* DOCUMENT SOURCE *
··········

Issu du livre "The Road to Luxury: the Evolution, Markets and Strategies of Luxury Brand Management" par Ashok Som et Christian Blanckaert, 2015
Bien que beaucoup aient cru que l'industrie du luxe serait à l'abri de la crise, la récession de 2008-2009 a finalement changé le comportement des consommateurs de luxe. Tout d'abord, ces consommateurs sont devenus plus exigeants: alors qu’avant la crise, ils auraient acheté dix produits, ils n’en prennent maintenant plus qu’un ou deux, et ce après mure réflexion. Ensuite, ils ont fait preuve d’un regain d'intérêt pour la consommation discrète: de plus en plus de consommateurs veulent éviter les produits trop « flashy ».
Avec les changements dans le comportement de la consommation, les marques de luxe ont dû se repositionner au cours de cette période de transition. Étonnamment, la plupart des grandes marques ont choisi des stratégies clairement opposées, révélant ainsi que l'industrie du luxe était hétérogène et en constante évolution.
1. La rationalisation des coûts
Certaines marques de luxe ont eu le même réflexe: réduire les dépenses, régner sur les facteurs de croissance. Des stratégies incluant le gel de l'embauche, la réduction du nombre et de la taille des collections, la rationalisation des dépenses médias, et la réduction des effectifs sont ainsi apparues. Dolce & Gabana a cassé les prix. Stella McCartney a fermé sa boutique à Moscou seulement 18 mois après son ouverture. Burberry a mis fin à sa collection Thomas Burberry. Prada a déplacé sa production en Chine pour certains produits.
2. La mondialisation
Les autres marques, cependant, ont vu la crise comme une opportunité de s’étendre géographiquement et de toucher de nouvelles clientèles. Prada, par exemple, a mis en place le plan d’investissement le plus agressif qu’il ait jamais entrepris en 2008-2009 dans un effort pour étendre son réseau de distribution. De même, Hermès a ouvert des magasins à Manchester, Las Vegas et Wuxi en Chine - et a bien résisté à la crise.

··········

* INFORMATIONS EXTRAITES *
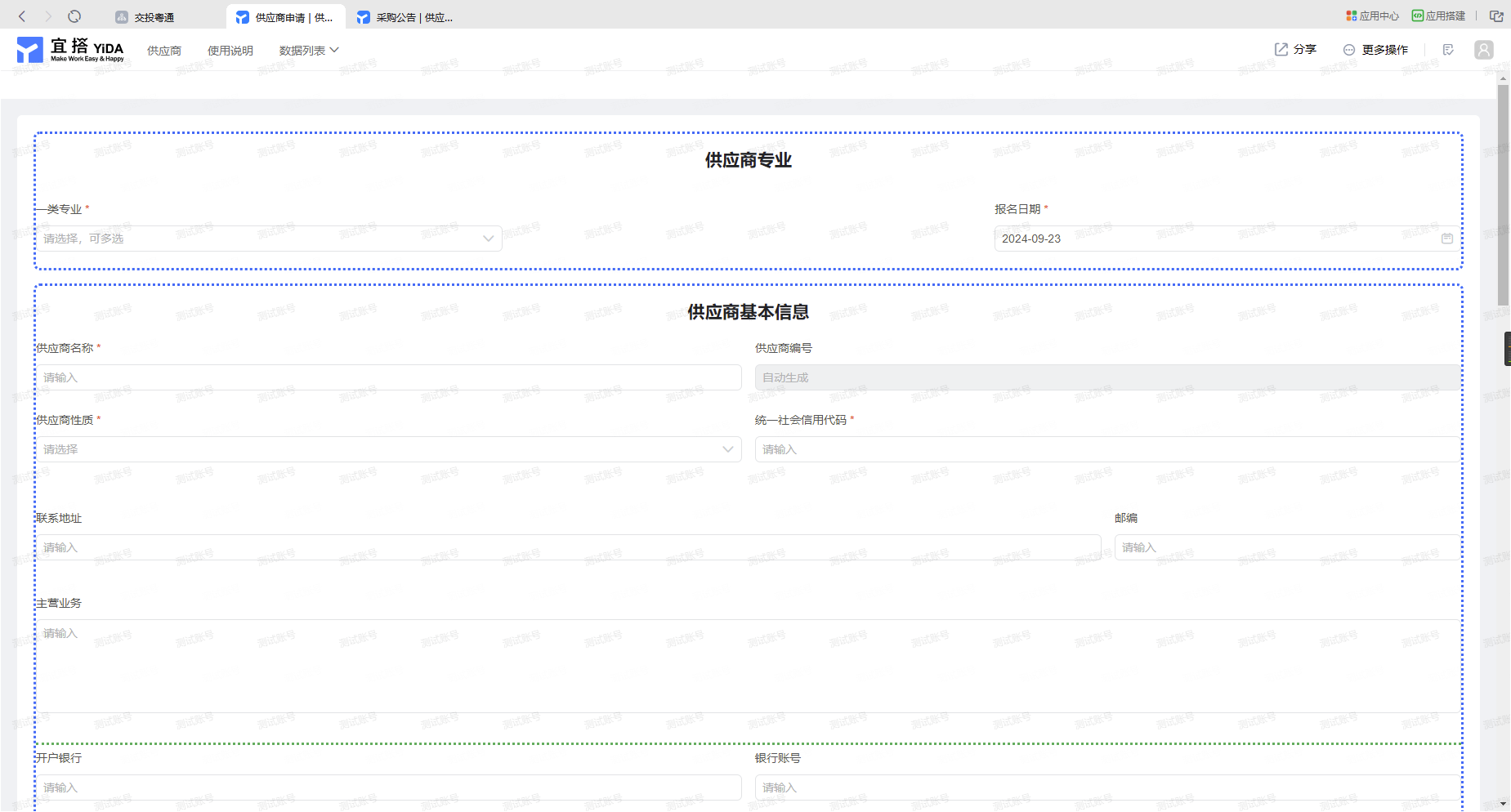Image resolution: width=1511 pixels, height=812 pixels.
Task: Switch to the 交投粤通 tab
Action: tap(154, 17)
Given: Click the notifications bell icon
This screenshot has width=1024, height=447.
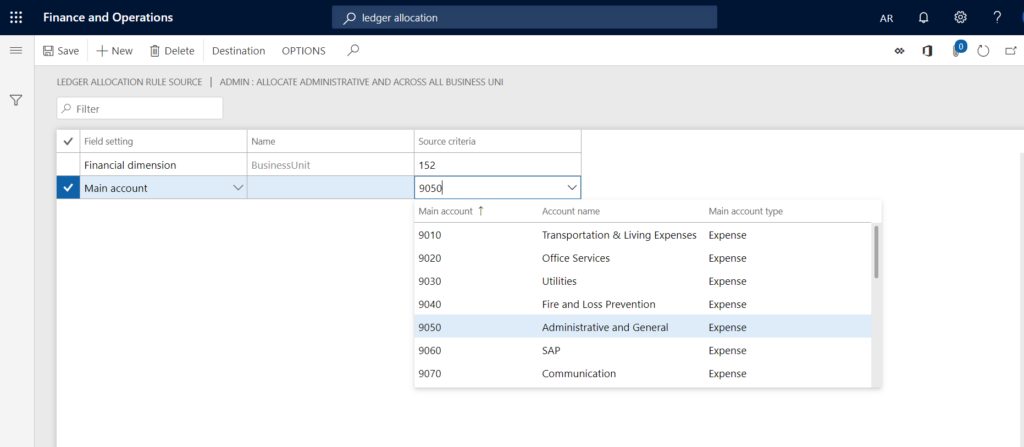Looking at the screenshot, I should pos(923,17).
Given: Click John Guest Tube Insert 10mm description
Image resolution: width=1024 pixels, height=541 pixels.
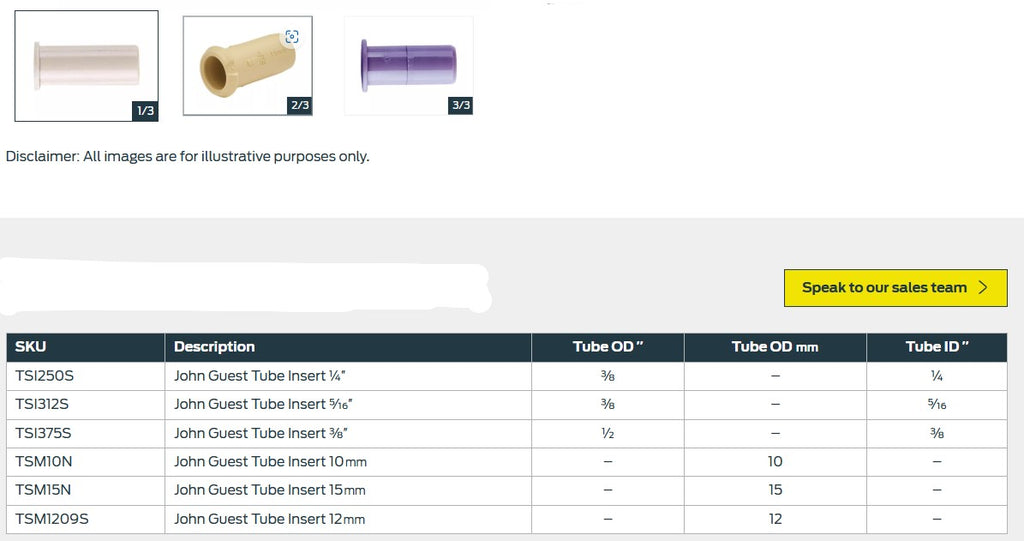Looking at the screenshot, I should (x=270, y=461).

··········

* TRAVAIL DEMANDÉ *
Selon le texte sur les marques de luxe, dans quelles villes Hermès a-t-il ouvert des magasins ? Répondez en une phrase, s'il vous plaît.

* RÉSULTAT ATTENDU *
Hermès a ouvert des magasins à Manchester, à Las Vegas et à Wuxi, en Chine.